The side effects could also negatively impact the ability of trans sex workers to earn a living. By ruling out these side effects, the researchers indicated a disregard for the reality experienced by these trans women. Participants questioned the notion of trans women as a “key population” – often the needs of research studies were prioritized, with little recognition of the needs of women.

“My friend who was in the first PrEP study told me she had horrible diarrhea and stopped taking the pills so she couldn’t work. [as a sex worker]… Because she is trans, the doctors did not believe her, and I know many other trans women who had stomach problems and could not take the medicine any longer. They had to work in order to eat. – Nanci, 26, gave up.

“Why are we all used as guinea pigs, each of us? “

Although PrEP has been tested several times on trans women in Peru, it was not readily available to them outside of research studies. Many participants contrasted the need for the short-term benefits provided by research studies with the lack of lasting health changes that could positively impact their lives.

“What can I tell you? Do I have a problem with my community being treated as an experience? Yes. But we continue to participate and work for these studies because we are seen. . . at least we get HIV care, sometimes we get PrEP, and we even get paid. – Angela, 27, host.

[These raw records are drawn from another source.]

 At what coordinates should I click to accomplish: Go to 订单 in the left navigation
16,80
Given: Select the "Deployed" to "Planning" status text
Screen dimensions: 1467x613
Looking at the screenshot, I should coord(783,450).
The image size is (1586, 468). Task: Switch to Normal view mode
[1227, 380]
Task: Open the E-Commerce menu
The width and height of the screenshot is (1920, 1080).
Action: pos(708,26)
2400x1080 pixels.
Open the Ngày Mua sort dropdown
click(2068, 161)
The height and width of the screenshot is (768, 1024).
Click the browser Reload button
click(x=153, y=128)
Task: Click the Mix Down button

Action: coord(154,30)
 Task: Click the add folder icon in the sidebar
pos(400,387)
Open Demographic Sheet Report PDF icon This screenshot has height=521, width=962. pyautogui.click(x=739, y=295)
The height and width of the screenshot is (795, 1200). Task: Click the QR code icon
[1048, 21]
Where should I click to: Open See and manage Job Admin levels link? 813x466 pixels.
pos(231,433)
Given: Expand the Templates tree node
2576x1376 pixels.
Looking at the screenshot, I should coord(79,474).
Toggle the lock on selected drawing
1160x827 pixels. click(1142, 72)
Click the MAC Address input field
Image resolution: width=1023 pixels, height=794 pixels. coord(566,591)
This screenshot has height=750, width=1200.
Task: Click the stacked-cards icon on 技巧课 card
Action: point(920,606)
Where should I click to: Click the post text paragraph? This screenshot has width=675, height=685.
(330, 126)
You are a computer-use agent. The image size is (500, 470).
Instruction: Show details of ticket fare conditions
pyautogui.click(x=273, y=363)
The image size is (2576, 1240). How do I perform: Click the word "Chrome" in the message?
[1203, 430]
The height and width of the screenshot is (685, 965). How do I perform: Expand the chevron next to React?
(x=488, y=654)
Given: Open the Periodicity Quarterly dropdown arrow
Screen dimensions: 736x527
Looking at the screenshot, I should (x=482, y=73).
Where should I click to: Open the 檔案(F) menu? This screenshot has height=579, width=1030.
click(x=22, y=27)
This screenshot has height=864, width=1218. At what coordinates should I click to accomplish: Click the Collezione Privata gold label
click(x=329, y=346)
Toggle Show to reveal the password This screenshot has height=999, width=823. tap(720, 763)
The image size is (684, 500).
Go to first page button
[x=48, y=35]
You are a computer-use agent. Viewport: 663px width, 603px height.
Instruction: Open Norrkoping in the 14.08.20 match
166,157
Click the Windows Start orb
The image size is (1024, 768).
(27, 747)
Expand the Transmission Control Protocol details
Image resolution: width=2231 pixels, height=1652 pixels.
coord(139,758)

Participants questioned why research on trans women disproportionately benefits the Global North and questioned the continued need for behavioral and biological samples – some of which seemed too invasive for participants and added to the notion of be used as experimental guinea pigs.

“We are experiments for other countries to see whether or not we are responding well to the pills.” – Dani, 22, gave up.

“I will not participate in another study that draws my blood. We don’t trust what they do with our blood. – Participant in the discussion group.

” I did not want [give them a hair sample], I told them no… I felt weird because it was my hair, from there I felt like they were experimenting on me, I’m not going to lie to you. – Dani, 22, gave up.

Some trans women also asked why they were the ones labeled ‘at high risk’:

“It would be ideal to give this [PrEP] to married men. They are the ones who ask us not to use condoms. – Participant in the discussion group.


“Our results show how the perceived and real harms of experimentation are compounded by the problematic reality that there are no long-term strategies to support access to PrEP for trans women once the research is completed. “, conclude the authors. “As a result, trans women do not benefit significantly from the research they are at their core. “

“This document should serve as a call to action to consider mistrust of PrEP as a systemic problem at the institutional and industrial level that recurs and manifests itself through global research on HIV prevention,” they add.